If i click on a link a a web page, the new window opens minimized. how can i get this to open full screen?

Windows Me.


----------



## Mosaic1

Open a New Window, resize it. Close it while holding the Ctrl Button. Open another window to see if it worked. There are several methods. This is the first and easiest.


----------



## ntlgnce

nope. It does not happen when first opening IE Now if i right click a link and open in new window, it opens minimized (small bar)


----------



## Mosaic1

Right. Open IE>then open a New window. Resize it. Close it while holding the CTRL button down.

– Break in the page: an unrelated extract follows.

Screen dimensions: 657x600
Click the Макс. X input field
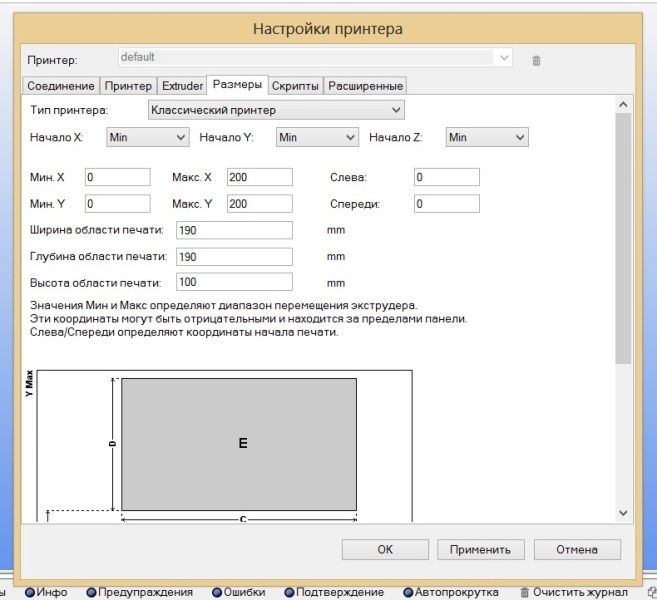point(259,177)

See if that helps.


----------



## eddie5659

Hiya

Also, there is this:

1.Close all instances of Internet Explorer 
2.Start the Registry Editor (start--run--regedit)
3.Go to HKEY_CURRENT_USER \ Software \ Microsoft \ Internet Explorer \ Main 
4.Delete the value Window_Placement 
5.Exit the Registry Editor 


Regards

eddie


----------



## TonyKlein

That's a good one, but it only works for the main IE window, if setting it to open maximized in the properties of the shortcut doesn't work.

Windows opened by hyperlinks need to be resized manually, and then they ought to stick.

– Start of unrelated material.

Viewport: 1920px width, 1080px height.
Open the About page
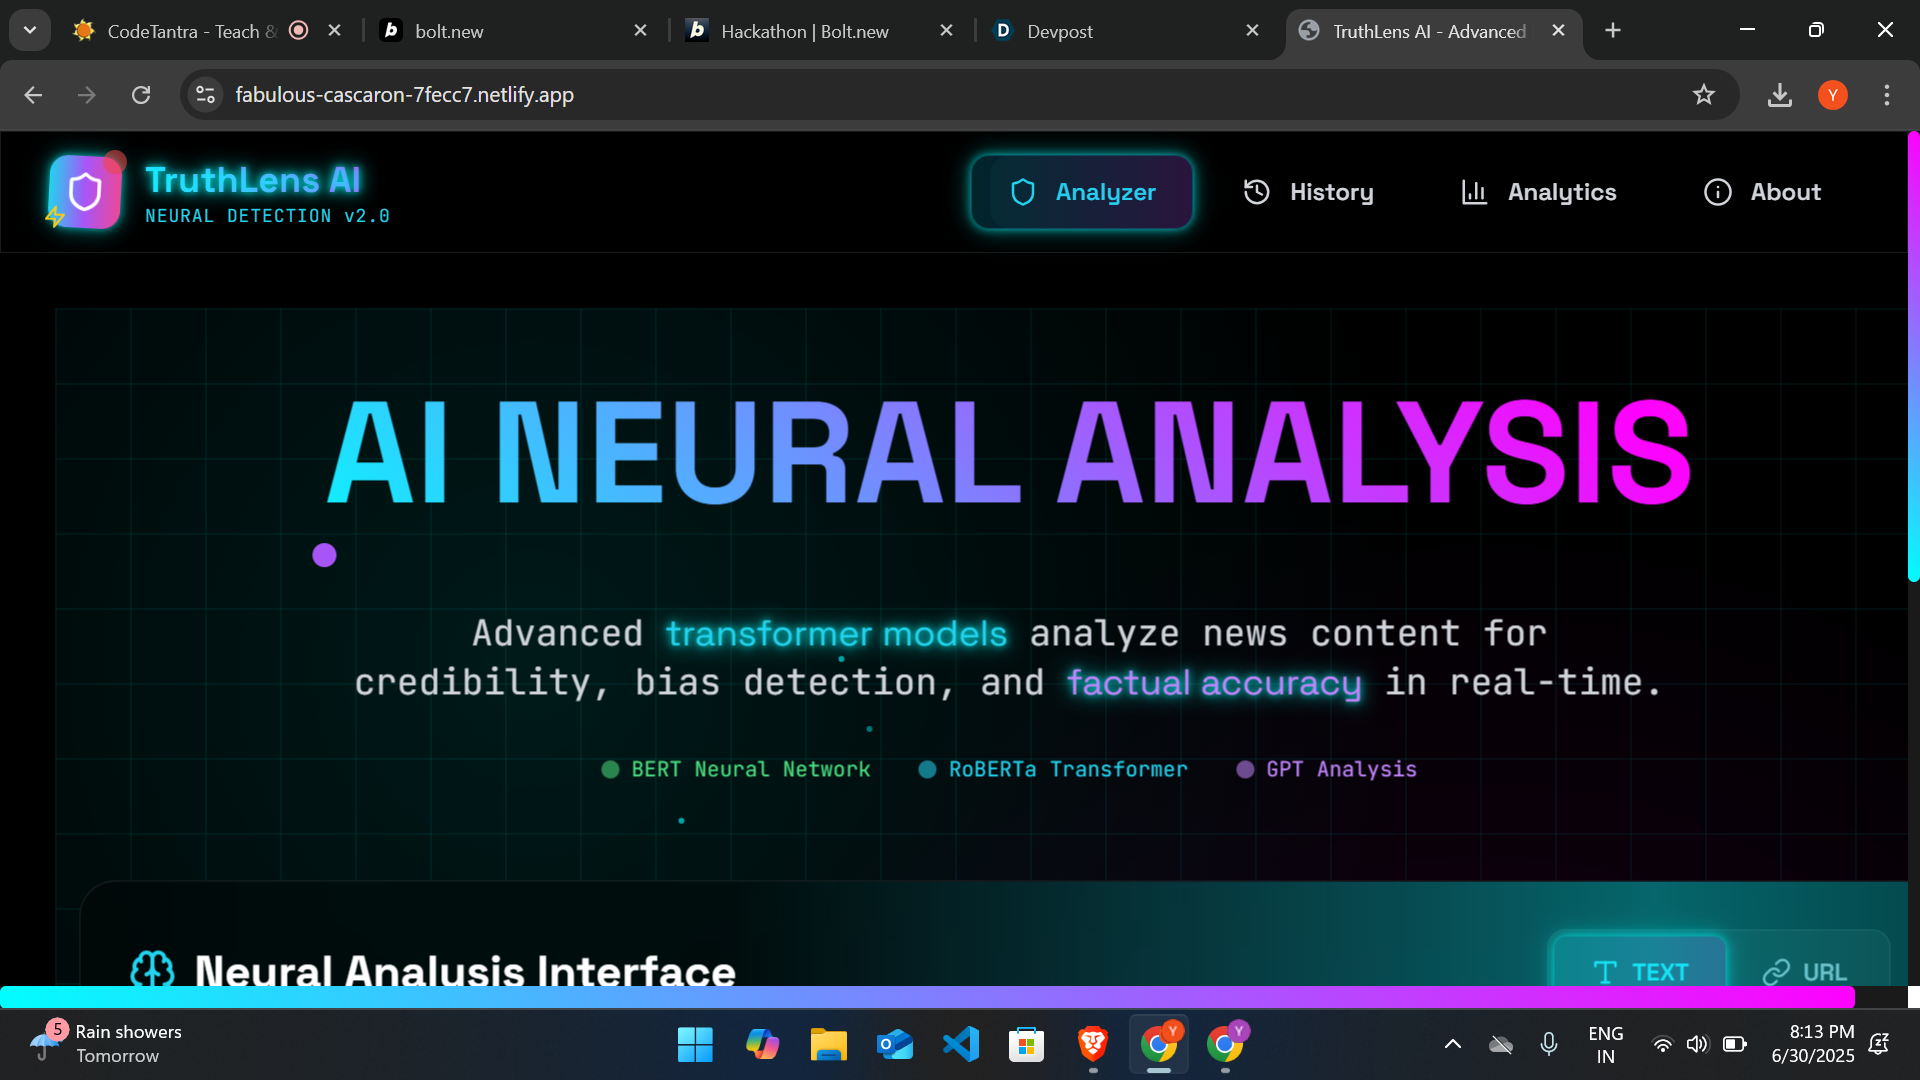click(1762, 192)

This is how it's recommended:

Start IE5, right click any URL and select Open in a New Window.
Go back to the first IE5 window you opened and close it.
Return to the second window and manually drag it to fill the screen.
(Do not use the maximize button)
Close this second window, using the close box.
All windows should now open maximized. 
And the trick is NOT to use the maximize button, for that's a temporary setting which will not be remembered.

Now if this really refuses to work, here's a javascript which adds an option 'open maximized' to your context menu, when rightclicking on a hyperlink: http://members.iinet.net.au/~sandi/MVP/MaxLink.zip

Good luck,


----------



## casper03

ok open ie then click on link:
when second window opens minimized close first window
then resize second window to full size then close using
the X in top right hand corner.... hey presto!

when you open links they should now open full size:

ie only remmembers the resizing of main window
hence the reason you have to close the first window


----------



## ntlgnce

Yhanks Casper03 That worked..  I tried doing this the other day like four times and it was still opening as a small bar.. I thought since it was WindowsME it had changed it somehow from 98.. (not sure why it would not work? it could be that i was not xing out the first window before making the changes! Thanks, Enjoy. 


Please don't bother me right now, I am playing video games and this requires the use of both sides of my brain.


----------